▸ **PROBLEM**
When you reach the line that contains "Select the blue T text tool" in the data below, start reproducing lines exactly, and stop after the line that contains "Click the quotestack".

(INFORMATION)

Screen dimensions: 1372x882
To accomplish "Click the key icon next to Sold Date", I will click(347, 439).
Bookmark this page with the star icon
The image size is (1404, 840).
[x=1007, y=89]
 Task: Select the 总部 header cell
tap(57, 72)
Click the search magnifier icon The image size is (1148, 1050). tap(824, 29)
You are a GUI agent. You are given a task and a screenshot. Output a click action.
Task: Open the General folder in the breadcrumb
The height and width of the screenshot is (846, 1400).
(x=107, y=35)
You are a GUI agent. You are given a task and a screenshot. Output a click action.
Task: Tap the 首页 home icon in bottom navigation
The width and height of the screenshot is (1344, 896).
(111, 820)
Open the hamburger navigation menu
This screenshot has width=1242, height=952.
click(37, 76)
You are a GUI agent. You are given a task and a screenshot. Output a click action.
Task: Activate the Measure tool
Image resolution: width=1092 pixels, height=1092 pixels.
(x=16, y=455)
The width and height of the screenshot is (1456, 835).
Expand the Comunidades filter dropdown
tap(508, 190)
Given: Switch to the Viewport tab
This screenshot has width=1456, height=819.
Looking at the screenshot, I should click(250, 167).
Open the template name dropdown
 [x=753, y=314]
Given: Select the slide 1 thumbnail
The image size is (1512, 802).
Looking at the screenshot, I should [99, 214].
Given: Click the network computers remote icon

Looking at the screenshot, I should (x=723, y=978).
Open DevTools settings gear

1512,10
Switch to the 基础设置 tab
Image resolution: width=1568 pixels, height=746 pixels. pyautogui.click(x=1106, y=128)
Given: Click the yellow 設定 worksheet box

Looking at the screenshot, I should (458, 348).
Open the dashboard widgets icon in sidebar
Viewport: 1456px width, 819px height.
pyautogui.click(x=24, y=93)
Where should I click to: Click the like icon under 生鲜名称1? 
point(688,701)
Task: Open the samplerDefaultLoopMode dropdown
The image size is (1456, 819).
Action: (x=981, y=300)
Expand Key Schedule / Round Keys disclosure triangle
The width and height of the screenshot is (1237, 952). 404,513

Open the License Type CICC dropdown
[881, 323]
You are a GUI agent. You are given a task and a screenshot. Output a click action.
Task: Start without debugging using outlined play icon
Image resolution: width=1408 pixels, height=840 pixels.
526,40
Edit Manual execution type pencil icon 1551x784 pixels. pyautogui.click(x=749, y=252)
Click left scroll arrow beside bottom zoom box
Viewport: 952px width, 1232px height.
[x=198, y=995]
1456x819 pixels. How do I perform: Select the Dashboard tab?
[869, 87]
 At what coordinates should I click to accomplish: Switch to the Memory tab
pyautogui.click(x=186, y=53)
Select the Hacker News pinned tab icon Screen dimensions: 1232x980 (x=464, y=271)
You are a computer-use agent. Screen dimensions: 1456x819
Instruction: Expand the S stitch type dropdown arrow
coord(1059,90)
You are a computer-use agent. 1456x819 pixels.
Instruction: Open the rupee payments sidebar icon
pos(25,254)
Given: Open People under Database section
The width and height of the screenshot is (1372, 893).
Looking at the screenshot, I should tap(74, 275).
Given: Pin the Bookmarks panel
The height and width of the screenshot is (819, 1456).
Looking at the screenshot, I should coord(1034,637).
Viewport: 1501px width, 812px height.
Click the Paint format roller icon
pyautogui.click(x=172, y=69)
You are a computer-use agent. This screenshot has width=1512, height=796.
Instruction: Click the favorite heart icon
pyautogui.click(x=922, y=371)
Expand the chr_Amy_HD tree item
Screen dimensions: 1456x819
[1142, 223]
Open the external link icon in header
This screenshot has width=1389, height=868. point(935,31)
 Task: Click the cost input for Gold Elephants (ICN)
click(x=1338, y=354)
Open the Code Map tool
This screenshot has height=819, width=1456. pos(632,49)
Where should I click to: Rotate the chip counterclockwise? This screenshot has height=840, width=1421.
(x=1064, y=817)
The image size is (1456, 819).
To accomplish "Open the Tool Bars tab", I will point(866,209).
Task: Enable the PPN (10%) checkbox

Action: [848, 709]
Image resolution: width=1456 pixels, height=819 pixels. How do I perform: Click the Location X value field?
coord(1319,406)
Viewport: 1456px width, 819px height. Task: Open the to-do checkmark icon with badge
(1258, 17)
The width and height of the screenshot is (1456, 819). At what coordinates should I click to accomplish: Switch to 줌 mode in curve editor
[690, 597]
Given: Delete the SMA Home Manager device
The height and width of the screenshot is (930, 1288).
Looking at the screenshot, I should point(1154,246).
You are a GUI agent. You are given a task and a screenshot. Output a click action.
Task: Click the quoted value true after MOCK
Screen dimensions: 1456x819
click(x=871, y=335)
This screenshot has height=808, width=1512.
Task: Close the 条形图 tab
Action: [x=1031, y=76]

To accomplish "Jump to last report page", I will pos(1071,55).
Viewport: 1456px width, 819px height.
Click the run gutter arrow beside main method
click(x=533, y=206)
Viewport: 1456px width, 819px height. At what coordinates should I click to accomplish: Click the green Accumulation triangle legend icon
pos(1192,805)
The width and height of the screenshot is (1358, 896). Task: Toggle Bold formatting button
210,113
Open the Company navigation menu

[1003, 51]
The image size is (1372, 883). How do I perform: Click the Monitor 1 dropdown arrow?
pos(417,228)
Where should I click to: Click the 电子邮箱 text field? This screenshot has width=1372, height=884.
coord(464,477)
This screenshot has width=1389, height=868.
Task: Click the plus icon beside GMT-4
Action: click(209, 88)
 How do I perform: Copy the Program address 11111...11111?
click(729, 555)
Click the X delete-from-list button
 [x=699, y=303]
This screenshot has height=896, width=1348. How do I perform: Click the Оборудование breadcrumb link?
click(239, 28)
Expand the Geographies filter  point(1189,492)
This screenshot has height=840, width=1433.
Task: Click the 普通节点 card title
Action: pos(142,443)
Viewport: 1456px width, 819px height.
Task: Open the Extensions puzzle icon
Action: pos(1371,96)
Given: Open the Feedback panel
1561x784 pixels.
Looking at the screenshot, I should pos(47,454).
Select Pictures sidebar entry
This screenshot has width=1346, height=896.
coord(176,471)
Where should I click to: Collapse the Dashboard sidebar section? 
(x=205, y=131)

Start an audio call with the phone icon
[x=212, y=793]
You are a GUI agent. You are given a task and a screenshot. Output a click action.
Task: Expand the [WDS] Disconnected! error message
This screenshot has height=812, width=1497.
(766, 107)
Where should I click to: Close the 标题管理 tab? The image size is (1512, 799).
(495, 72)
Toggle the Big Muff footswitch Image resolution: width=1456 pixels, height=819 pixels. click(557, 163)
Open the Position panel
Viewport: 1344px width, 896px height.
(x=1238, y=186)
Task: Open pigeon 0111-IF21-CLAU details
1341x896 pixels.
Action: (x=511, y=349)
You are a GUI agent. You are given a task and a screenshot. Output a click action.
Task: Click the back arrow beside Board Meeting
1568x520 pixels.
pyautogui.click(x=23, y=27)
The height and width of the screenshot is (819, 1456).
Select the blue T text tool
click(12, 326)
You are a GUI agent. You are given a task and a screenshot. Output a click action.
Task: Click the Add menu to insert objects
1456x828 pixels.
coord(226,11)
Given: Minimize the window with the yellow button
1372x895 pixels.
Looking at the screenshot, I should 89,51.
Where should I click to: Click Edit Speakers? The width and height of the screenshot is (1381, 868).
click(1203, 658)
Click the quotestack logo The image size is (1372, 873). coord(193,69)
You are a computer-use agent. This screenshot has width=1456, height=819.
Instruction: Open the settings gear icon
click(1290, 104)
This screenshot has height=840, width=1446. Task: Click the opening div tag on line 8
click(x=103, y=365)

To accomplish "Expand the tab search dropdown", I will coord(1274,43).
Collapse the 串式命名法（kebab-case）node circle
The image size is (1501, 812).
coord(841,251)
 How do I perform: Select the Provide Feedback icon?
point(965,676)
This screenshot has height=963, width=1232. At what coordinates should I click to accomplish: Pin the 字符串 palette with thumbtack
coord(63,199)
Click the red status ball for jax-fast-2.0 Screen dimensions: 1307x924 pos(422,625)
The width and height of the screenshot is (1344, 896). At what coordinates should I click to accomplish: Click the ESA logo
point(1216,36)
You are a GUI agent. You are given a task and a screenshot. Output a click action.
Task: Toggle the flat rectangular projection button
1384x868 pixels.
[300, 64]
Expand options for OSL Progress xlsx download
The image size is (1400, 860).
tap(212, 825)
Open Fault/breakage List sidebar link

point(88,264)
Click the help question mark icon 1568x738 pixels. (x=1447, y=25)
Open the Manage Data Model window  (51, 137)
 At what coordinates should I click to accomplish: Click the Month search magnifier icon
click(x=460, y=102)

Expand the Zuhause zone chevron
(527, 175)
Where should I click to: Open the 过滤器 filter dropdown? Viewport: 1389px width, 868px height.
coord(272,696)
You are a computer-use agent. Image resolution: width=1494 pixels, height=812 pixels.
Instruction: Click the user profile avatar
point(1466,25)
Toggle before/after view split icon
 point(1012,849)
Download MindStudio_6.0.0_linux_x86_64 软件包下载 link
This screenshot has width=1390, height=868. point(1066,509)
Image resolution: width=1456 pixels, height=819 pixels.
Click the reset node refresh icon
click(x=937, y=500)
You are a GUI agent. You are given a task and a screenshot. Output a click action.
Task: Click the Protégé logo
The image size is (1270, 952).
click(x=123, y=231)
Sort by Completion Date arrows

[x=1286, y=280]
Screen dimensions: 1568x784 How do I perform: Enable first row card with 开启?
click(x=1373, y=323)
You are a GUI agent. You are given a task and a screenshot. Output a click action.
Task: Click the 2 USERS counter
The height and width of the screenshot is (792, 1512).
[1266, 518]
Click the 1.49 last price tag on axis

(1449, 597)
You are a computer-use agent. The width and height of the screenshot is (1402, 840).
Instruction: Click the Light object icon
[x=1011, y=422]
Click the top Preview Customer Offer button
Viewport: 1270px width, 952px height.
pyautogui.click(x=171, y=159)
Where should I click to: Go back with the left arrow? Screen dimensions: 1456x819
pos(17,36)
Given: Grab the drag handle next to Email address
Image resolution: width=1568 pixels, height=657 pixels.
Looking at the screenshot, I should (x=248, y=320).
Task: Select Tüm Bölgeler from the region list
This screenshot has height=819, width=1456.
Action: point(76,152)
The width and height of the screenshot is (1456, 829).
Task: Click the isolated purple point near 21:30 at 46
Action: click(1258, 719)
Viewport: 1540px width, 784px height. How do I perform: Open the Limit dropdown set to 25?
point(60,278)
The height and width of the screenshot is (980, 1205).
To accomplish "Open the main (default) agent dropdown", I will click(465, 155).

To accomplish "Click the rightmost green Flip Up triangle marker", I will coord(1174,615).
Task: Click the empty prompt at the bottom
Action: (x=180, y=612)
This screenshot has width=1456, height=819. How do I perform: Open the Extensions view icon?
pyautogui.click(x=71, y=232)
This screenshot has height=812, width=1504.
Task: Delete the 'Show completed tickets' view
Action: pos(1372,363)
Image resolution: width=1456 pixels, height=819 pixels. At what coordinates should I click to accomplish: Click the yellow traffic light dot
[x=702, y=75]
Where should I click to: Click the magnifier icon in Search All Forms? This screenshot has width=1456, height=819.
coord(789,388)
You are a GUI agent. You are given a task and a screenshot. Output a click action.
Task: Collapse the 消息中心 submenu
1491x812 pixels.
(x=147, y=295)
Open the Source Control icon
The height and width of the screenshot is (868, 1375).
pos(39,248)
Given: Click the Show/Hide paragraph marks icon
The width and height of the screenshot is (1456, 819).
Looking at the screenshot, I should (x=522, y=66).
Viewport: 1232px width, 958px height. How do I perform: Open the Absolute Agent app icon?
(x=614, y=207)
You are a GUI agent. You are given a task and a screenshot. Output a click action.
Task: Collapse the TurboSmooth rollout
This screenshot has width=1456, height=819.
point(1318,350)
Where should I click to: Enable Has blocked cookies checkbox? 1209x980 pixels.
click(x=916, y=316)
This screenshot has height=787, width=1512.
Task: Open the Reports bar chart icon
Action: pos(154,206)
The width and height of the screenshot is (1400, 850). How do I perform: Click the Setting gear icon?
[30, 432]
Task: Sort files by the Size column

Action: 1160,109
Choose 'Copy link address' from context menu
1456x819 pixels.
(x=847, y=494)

(End INFORMATION)

▸ **TASK SOLUTION**
Select the blue T text tool
click(12, 326)
You are a GUI agent. You are given a task and a screenshot. Output a click action.
Task: Click the Add menu to insert objects
1456x828 pixels.
coord(226,11)
Given: Minimize the window with the yellow button
1372x895 pixels.
Looking at the screenshot, I should 89,51.
Where should I click to: Click Edit Speakers? The width and height of the screenshot is (1381, 868).
click(1203, 658)
Click the quotestack logo The image size is (1372, 873). coord(193,69)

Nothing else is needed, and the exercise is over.